======== MATERIAL FOR THE TASK ========

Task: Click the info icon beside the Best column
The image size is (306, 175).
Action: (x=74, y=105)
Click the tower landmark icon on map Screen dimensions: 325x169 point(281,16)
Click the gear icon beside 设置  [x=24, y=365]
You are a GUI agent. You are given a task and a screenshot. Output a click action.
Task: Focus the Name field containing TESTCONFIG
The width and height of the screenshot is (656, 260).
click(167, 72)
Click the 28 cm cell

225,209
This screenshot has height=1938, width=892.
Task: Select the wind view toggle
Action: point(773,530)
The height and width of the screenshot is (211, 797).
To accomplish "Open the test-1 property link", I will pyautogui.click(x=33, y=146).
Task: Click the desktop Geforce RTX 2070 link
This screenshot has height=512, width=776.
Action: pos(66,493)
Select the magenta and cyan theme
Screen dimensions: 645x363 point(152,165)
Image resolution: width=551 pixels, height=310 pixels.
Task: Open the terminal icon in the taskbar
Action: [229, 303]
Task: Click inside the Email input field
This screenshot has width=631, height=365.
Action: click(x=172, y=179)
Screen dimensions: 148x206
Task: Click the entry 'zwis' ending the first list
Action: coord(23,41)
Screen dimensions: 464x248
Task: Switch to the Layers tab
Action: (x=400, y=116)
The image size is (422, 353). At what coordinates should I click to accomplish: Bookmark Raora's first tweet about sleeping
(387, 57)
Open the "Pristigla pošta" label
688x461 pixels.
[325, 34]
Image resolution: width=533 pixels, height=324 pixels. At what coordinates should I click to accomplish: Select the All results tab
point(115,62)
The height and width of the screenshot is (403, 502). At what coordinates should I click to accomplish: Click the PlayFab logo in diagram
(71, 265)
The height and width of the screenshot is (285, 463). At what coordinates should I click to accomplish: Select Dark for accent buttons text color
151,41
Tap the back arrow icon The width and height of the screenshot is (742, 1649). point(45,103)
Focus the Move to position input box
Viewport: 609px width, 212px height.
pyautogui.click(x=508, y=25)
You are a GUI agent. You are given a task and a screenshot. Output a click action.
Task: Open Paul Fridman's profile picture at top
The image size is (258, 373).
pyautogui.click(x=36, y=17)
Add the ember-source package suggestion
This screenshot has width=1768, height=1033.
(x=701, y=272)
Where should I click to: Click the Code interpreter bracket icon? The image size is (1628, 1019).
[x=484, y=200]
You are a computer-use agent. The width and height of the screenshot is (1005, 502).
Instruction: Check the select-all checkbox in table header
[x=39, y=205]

========

§ WHAT IS BEING ASKED
Extract the records from the line containing "Focus the Move to position input box" through the line containing "[x=484, y=200]", including both of those lines, and copy them exactly.

§ RESPONSE FOR THIS EXERCISE
Focus the Move to position input box
Viewport: 609px width, 212px height.
pyautogui.click(x=508, y=25)
You are a GUI agent. You are given a task and a screenshot. Output a click action.
Task: Open Paul Fridman's profile picture at top
The image size is (258, 373).
pyautogui.click(x=36, y=17)
Add the ember-source package suggestion
This screenshot has width=1768, height=1033.
(x=701, y=272)
Where should I click to: Click the Code interpreter bracket icon? The image size is (1628, 1019).
[x=484, y=200]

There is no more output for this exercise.